Concrete and Abstract
Diane Putnam, Writing Center Director
Eden White, LIA
Eden's Hours: Monday, Wednesday, and Thursday, 8 am to 4 pm; Tuesday 8 am to 3 pm
CONCRETE & ABSTRACT
CONCRETE words denote what can be perceived by the five senses.
Examples: tree (sight/visual), thunder (hearing/aural), pizza (taste/gustatory), incense (smell/olfactory), and sandpaper (touch/tactile).
ABSTRACT words point to ideas, to concepts, to states of mind, to the theoretical, to whatever is outside the experience of the five senses.
Examples: love, courage, beauty, honesty, dignity, evil, peace, happiness, integrity, freedom, etc. We cannot literally see, hear, taste, or feel "freedom," for instance.
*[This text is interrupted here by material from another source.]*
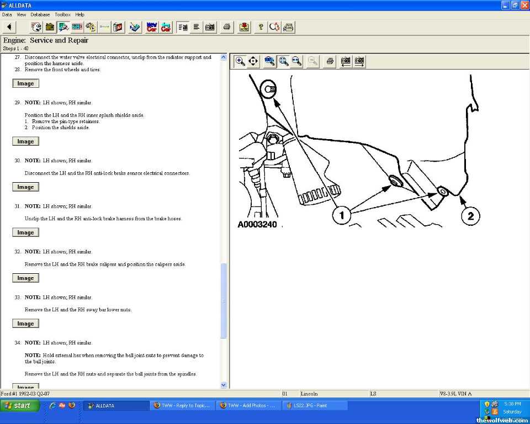Viewport: 530px width, 424px height.
Task: Switch to LS22.JPG Paint taskbar window
Action: pos(315,406)
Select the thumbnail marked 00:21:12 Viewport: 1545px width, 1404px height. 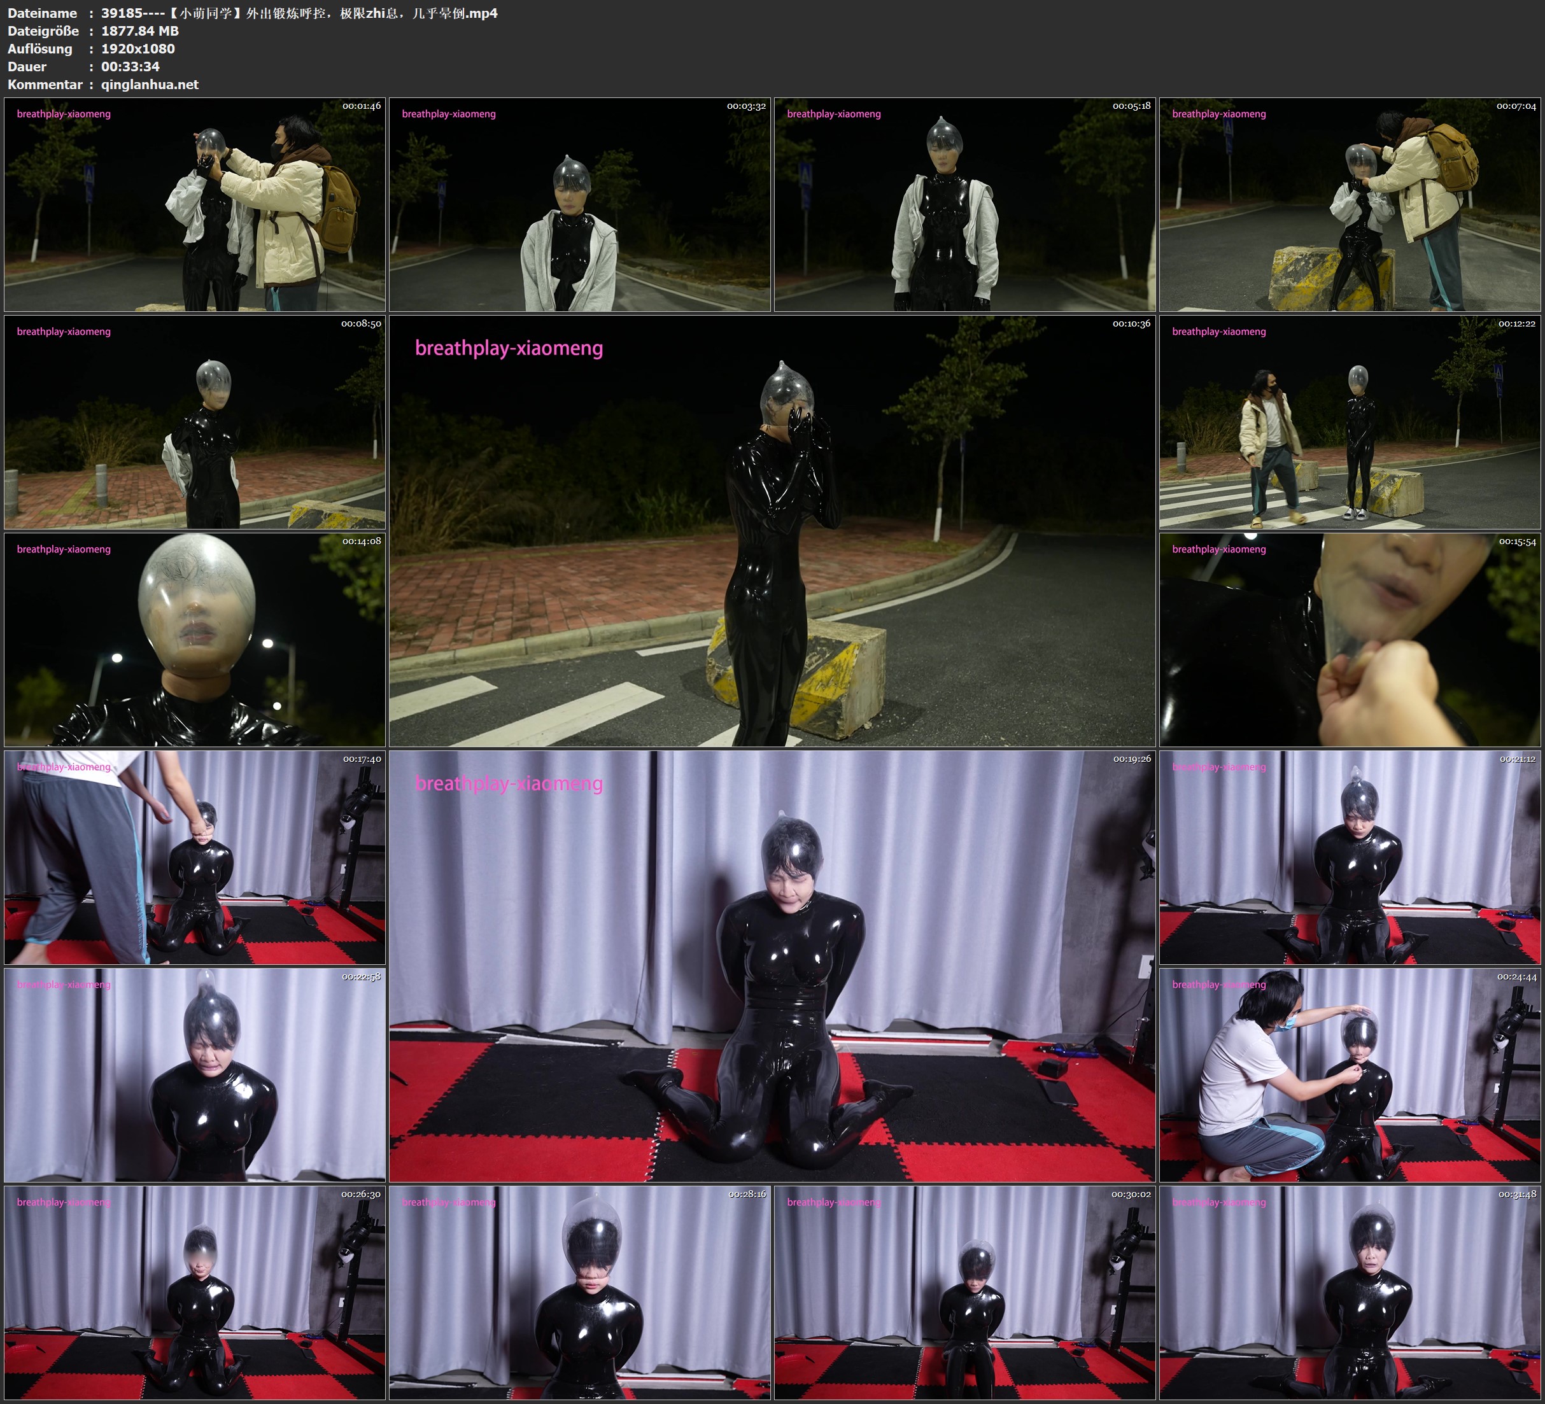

Such words cannot be understood directly through the five senses; instead we must rely on our past personal experiences and social conditioning - on the associations the abstractions carry - to grasp what they mean.
Our thinking naturally swings between the ABSTRACT and CONCRETE. The words ABSTRACT and CONCRETE are generally used to describe a writer's style, particularly diction, or word choice.
Effective writing balances the abstract and concrete, and experienced writers support and develop abstract statements with concrete details to give their writing clarity, impact, and specificity.
In the following paragraph from Of Time and the River, Thomas Wolfe uses both ABSTRACT and CONCRETE diction; he is both GENERAL and SPECIFIC:
There would be a brisk fire crackling in the hearth, the old-smoke gold of morning and the smell of fog, the crisp cheerful voices of the people and their ruddy competent morning look, and the cheerful smell of breakfast, which was always liberal and good, the best meal that they had: kidneys and ham and eggs and sausages and toast and marmalade and tea.
Here is Wolfe's passage cast only in ABSTRACT, GENERAL language:
The room was warm, it was a nice morning, the people were happy, and breakfast was liberal and good.
What has been lost?
An essay begins with an ABSTRACTION - a thesis, an idea, a tentative conclusion or discovery about the subject. What follows is a gradual unfolding of the concrete explanation of that idea by means of specific examples and details, and concrete statements.
ABSTRACTIONS, which are types of GENERAL words, refer to things we cannot perceive through our five senses.
SPECIFIC words are often CONCRETE, naming things we can see, hear, touch, taste, or smell.